--- What to produce ---
Extract every row below that contains the word "will".

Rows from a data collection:
━━━━━━━━━━━━━━━━━━━━━━━━━━━━━━

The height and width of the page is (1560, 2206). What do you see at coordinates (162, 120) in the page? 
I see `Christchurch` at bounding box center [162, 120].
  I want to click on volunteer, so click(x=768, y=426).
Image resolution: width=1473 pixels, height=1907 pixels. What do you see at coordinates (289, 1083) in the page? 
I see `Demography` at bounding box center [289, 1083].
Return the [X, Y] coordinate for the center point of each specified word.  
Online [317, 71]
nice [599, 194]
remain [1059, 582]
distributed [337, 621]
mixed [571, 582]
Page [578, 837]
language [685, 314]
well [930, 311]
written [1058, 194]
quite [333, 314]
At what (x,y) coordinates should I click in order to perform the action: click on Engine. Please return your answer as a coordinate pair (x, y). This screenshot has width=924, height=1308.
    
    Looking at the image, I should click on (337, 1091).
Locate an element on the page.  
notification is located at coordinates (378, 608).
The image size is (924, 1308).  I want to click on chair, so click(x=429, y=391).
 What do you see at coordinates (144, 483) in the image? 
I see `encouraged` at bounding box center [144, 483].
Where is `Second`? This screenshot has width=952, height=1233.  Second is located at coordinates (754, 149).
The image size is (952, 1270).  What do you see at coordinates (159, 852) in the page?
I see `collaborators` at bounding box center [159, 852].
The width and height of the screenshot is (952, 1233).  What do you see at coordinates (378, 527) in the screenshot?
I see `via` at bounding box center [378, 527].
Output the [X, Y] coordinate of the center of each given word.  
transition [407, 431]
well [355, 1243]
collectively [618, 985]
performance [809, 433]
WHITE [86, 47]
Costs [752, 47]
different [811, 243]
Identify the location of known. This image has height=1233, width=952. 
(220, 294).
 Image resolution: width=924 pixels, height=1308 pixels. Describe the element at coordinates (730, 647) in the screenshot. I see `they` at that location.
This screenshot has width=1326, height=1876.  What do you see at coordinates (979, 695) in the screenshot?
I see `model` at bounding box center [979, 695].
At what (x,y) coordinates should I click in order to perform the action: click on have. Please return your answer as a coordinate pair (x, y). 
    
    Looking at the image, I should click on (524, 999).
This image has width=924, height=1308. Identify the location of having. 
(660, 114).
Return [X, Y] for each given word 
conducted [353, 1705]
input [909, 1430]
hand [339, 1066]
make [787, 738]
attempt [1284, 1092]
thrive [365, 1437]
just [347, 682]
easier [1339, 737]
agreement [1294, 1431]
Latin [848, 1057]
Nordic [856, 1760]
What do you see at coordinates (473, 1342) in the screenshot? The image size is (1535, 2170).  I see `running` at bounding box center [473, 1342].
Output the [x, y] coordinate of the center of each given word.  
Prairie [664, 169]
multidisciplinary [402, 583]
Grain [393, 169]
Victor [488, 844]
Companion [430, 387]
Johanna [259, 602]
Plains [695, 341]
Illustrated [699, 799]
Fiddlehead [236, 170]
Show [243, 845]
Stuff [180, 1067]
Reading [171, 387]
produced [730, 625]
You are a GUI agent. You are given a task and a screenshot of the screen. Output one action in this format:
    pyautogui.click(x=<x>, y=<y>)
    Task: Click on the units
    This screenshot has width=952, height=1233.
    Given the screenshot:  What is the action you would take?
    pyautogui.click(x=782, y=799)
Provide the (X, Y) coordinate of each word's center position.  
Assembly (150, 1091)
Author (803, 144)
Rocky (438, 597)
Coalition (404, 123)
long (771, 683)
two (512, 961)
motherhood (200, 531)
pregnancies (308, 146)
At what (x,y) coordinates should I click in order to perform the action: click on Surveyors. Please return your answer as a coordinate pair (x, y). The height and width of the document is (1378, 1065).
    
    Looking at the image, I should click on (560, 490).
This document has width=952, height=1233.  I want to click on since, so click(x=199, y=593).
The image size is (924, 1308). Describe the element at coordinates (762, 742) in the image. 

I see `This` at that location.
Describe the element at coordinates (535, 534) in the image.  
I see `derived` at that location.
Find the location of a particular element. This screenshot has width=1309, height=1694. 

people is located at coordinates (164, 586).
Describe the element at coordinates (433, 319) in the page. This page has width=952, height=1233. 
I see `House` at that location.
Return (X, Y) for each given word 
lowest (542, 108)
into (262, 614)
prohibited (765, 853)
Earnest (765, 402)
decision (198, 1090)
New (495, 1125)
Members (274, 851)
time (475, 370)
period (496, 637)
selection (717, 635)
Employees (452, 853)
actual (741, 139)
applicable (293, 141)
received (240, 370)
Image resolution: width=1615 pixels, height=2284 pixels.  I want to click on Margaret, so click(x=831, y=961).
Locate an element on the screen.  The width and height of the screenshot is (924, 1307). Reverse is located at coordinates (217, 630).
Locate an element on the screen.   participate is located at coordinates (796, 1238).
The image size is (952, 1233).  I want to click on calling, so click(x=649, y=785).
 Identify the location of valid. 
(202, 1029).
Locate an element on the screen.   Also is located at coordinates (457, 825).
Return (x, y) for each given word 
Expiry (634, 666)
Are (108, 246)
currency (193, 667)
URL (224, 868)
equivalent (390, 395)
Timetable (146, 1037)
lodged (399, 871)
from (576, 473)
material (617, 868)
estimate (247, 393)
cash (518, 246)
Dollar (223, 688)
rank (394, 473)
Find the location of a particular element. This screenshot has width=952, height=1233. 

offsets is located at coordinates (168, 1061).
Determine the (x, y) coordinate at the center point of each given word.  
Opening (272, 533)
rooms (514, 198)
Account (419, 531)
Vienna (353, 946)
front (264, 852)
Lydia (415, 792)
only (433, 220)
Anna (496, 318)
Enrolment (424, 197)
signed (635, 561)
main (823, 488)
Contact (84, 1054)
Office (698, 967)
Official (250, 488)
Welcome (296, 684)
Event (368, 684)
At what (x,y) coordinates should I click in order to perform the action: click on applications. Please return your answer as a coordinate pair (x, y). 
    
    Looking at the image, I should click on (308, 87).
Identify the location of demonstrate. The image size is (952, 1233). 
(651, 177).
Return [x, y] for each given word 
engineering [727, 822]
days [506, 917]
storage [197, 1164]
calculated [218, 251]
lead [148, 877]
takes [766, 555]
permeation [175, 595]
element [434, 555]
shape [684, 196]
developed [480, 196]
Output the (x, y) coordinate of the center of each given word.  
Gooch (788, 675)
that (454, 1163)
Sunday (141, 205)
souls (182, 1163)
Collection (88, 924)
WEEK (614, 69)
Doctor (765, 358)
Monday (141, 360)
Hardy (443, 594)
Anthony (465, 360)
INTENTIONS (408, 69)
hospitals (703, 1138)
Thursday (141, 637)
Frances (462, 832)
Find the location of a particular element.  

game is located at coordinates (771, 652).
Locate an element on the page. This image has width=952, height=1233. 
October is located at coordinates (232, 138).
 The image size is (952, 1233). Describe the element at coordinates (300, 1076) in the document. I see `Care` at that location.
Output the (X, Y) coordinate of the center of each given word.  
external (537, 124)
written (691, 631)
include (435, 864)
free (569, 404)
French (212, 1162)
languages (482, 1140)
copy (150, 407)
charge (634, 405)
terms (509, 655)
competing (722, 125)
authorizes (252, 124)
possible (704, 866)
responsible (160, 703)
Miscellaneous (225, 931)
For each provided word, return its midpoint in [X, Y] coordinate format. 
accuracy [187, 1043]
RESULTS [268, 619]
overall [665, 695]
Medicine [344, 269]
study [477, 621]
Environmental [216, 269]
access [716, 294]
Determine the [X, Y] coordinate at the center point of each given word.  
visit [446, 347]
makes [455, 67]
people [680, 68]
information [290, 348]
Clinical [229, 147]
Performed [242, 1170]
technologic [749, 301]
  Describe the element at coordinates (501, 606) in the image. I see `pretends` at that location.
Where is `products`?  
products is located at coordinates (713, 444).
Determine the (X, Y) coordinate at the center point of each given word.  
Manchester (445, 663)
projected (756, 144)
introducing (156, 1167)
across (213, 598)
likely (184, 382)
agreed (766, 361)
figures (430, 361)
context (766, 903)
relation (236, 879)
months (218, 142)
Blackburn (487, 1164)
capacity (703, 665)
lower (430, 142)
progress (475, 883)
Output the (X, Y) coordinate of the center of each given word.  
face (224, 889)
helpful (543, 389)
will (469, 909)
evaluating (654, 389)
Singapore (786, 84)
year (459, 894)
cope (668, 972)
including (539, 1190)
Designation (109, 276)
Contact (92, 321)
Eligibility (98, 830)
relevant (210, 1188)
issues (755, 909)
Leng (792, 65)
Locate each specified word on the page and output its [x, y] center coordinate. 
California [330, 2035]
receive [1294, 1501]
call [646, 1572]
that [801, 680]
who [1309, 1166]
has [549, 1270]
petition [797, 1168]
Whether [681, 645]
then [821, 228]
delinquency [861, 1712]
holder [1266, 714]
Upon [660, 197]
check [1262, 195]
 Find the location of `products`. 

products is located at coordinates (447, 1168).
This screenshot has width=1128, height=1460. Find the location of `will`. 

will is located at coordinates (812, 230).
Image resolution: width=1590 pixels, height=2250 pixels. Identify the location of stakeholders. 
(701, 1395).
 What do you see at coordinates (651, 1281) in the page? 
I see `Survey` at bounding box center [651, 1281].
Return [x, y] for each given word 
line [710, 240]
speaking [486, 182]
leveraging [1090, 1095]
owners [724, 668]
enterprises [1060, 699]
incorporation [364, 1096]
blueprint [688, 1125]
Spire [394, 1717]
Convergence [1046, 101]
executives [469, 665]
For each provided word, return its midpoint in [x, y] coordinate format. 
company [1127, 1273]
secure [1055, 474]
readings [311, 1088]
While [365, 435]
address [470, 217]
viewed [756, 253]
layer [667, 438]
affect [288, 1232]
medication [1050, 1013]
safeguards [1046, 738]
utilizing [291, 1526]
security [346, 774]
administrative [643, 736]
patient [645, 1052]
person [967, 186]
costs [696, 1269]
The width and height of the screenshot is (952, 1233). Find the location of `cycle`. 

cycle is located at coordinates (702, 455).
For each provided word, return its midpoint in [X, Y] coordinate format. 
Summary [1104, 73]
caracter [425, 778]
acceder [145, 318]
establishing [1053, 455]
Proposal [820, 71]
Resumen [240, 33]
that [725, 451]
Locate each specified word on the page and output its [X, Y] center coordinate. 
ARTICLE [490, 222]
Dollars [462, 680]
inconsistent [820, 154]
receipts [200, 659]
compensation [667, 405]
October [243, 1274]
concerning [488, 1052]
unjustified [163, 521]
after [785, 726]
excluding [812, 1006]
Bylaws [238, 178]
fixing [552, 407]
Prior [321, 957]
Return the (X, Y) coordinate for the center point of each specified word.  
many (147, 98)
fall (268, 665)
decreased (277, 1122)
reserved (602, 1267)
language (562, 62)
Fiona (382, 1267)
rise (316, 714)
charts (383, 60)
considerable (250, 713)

━━━━━━━━━━━━━━━━━━━━━━━━━━━━━━

--- Finished task ---
will (469, 909)
This screenshot has width=1128, height=1460. Find the location of `will`. 
will is located at coordinates (812, 230).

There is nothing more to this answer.